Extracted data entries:
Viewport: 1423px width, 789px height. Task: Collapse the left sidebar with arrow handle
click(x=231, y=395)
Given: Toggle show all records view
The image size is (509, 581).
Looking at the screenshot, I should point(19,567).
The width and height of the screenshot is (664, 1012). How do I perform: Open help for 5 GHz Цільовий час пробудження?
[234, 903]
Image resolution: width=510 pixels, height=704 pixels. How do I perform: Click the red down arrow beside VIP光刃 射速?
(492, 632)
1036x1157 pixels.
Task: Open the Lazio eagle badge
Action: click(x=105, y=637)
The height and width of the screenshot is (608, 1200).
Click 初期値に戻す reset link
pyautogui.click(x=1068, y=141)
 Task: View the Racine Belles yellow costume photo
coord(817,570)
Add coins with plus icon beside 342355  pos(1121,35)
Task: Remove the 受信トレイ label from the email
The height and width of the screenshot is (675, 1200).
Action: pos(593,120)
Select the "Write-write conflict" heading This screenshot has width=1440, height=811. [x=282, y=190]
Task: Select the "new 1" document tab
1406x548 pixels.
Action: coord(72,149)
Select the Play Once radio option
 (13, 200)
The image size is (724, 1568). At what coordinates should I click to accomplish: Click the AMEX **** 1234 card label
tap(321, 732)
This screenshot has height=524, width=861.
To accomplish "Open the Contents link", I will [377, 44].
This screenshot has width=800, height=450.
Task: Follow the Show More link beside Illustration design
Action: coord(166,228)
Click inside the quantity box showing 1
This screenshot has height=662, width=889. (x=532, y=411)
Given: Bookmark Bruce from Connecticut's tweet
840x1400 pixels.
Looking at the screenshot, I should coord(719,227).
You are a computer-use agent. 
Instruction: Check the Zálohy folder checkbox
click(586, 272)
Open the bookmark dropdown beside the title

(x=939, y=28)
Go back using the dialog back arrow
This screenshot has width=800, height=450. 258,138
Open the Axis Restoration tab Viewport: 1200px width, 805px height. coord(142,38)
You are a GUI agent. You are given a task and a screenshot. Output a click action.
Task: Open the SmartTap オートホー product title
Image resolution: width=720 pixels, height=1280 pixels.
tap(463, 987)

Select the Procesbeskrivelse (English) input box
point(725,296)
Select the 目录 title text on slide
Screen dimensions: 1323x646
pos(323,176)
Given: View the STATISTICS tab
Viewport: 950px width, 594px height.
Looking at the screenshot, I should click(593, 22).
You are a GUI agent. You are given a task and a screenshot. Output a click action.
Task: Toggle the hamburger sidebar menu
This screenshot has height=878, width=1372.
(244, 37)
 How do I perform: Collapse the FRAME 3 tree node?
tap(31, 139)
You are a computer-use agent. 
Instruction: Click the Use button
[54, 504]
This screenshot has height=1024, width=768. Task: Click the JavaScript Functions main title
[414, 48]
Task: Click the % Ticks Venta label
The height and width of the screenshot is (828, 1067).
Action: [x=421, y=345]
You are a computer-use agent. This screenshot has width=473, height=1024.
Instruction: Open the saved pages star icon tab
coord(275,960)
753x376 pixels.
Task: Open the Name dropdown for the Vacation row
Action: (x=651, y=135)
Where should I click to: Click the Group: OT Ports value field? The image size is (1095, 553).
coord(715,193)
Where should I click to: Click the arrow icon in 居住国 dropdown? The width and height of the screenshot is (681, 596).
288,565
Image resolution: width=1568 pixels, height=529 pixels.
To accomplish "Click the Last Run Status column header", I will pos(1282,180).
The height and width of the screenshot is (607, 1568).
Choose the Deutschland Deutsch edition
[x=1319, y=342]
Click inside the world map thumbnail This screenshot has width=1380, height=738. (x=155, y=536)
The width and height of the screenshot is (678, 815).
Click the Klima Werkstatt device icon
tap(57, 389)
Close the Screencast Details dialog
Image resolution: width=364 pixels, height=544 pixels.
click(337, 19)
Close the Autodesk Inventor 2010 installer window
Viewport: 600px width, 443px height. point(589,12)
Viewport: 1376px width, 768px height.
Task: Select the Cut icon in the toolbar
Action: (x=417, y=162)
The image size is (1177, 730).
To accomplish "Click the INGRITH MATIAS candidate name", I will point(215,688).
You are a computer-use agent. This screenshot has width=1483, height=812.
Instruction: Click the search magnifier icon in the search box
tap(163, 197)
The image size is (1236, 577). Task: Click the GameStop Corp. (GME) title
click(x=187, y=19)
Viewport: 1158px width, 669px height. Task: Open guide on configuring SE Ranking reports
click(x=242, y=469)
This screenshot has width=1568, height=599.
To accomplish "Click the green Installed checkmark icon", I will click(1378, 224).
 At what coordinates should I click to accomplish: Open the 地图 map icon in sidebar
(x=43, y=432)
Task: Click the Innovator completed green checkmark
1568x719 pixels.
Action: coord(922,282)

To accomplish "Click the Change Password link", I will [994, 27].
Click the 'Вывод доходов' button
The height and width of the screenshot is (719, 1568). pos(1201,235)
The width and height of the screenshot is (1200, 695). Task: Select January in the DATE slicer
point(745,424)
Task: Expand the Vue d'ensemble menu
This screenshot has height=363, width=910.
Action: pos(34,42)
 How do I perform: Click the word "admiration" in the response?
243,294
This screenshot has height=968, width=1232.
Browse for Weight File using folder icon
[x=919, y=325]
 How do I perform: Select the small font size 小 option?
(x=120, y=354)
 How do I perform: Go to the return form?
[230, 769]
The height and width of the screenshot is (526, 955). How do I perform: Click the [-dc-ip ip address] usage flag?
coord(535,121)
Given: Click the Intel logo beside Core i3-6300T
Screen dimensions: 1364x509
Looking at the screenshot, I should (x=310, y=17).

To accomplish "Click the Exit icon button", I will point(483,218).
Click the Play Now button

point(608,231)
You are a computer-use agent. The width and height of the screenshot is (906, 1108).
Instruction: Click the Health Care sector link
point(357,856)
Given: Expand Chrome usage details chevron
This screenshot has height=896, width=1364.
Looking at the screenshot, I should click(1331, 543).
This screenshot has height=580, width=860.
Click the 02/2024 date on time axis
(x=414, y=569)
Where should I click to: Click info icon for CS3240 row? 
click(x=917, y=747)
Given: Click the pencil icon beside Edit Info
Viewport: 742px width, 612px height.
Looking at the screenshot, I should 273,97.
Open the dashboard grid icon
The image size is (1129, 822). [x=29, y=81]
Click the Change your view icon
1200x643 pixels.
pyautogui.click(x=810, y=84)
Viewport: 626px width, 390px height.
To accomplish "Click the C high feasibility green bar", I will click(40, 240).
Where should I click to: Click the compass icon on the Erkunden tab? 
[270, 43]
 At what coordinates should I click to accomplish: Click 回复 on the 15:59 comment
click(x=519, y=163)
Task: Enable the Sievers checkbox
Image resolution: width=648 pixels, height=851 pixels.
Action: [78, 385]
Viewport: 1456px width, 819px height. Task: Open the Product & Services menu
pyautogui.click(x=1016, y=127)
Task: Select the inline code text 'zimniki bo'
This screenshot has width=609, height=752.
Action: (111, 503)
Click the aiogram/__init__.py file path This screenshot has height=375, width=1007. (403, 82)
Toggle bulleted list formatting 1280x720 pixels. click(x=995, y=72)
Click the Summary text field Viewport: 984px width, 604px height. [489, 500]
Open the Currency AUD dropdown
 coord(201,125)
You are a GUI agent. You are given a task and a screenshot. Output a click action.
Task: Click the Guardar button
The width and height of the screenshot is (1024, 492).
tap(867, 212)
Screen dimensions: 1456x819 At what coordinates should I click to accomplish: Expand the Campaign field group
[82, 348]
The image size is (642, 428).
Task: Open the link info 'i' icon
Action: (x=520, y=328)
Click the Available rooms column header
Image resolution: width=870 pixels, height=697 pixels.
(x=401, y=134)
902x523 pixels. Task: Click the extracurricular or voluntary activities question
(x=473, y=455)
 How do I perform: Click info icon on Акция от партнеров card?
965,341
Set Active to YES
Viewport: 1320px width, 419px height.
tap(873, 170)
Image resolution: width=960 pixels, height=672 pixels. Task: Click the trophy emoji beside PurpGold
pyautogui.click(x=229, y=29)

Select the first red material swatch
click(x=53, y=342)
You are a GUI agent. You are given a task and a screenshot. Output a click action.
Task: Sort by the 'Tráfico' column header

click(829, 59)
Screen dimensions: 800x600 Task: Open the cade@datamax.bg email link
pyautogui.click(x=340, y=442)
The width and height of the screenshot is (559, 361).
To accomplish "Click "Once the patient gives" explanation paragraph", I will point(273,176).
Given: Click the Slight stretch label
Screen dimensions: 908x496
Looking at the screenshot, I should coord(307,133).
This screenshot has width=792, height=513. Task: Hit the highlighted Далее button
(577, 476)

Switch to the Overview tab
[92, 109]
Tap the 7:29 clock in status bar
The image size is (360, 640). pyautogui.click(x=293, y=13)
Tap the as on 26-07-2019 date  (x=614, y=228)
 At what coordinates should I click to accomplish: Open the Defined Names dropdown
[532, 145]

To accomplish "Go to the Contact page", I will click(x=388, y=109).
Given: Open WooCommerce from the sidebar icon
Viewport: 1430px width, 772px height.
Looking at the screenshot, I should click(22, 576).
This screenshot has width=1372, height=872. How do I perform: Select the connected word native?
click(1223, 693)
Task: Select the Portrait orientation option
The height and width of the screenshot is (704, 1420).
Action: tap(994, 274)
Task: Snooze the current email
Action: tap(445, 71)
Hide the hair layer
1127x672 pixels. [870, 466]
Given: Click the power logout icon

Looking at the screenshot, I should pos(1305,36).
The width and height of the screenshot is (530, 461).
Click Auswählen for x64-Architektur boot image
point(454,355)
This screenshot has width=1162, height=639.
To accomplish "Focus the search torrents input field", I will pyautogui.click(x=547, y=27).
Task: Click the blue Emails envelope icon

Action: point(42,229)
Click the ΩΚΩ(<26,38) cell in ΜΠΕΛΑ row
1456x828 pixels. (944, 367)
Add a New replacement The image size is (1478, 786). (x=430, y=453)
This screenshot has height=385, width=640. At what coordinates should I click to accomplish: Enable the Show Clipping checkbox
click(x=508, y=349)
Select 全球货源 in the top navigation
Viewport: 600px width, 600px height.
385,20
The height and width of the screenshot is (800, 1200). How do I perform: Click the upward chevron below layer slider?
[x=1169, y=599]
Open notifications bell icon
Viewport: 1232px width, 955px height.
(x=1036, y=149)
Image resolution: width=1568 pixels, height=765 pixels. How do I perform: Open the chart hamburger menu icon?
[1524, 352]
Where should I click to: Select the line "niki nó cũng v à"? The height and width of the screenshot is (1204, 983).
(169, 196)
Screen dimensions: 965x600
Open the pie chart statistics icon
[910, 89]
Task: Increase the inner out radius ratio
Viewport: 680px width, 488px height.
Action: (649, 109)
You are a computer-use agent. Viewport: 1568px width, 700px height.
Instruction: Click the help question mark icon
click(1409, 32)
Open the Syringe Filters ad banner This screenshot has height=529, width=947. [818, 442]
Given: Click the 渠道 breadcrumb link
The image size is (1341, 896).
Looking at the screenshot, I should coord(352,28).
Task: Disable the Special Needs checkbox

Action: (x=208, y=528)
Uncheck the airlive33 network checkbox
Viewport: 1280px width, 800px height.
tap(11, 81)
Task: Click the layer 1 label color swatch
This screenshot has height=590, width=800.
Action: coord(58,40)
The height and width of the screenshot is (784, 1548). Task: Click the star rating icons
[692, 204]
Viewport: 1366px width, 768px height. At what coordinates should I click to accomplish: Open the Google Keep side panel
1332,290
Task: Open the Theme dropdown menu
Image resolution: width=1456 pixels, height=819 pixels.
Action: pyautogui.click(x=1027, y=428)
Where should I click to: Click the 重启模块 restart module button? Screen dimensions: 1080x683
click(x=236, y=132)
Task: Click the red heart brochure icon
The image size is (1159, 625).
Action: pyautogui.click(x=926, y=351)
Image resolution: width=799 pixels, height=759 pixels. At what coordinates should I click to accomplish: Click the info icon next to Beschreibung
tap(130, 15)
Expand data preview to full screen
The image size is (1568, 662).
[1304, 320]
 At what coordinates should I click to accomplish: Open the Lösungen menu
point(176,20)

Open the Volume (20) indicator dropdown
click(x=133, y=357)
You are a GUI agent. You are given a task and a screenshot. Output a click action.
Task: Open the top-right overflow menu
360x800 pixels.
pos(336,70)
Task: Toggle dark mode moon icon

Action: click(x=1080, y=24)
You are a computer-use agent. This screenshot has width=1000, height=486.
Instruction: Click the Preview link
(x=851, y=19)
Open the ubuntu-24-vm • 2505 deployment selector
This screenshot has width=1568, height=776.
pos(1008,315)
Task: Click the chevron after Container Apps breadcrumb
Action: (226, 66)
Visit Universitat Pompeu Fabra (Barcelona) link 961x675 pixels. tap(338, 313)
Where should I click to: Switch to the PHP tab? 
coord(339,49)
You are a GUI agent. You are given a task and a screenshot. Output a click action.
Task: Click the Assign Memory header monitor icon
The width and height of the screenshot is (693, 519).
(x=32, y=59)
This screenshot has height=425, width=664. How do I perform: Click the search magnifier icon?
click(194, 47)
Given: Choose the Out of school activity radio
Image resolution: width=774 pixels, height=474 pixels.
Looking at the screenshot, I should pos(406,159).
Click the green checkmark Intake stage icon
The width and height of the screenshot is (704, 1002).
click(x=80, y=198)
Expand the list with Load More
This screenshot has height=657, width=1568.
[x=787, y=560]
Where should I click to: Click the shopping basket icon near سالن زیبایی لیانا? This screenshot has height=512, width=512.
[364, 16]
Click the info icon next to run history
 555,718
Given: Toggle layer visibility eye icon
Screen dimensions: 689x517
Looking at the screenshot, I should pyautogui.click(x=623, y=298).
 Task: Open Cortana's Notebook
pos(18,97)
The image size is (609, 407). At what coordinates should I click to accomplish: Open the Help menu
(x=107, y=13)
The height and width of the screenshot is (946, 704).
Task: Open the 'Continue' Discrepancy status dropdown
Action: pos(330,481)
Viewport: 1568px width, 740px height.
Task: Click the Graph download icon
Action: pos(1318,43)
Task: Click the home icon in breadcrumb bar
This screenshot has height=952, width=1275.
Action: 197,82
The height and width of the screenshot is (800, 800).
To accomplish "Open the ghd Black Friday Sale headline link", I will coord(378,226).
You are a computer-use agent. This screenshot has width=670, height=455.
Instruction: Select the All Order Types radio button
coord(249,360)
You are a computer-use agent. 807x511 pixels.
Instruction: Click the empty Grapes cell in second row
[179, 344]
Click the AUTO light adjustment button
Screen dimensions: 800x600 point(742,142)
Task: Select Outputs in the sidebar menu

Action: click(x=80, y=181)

[EXERCISE DETAILS]
Would you filter the entries above and keep each line that has the word "from"?

[TASK ANSWER]
Task: Remove the 受信トレイ label from the email
Given: Bookmark Bruce from Connecticut's tweet
Given: Open WooCommerce from the sidebar icon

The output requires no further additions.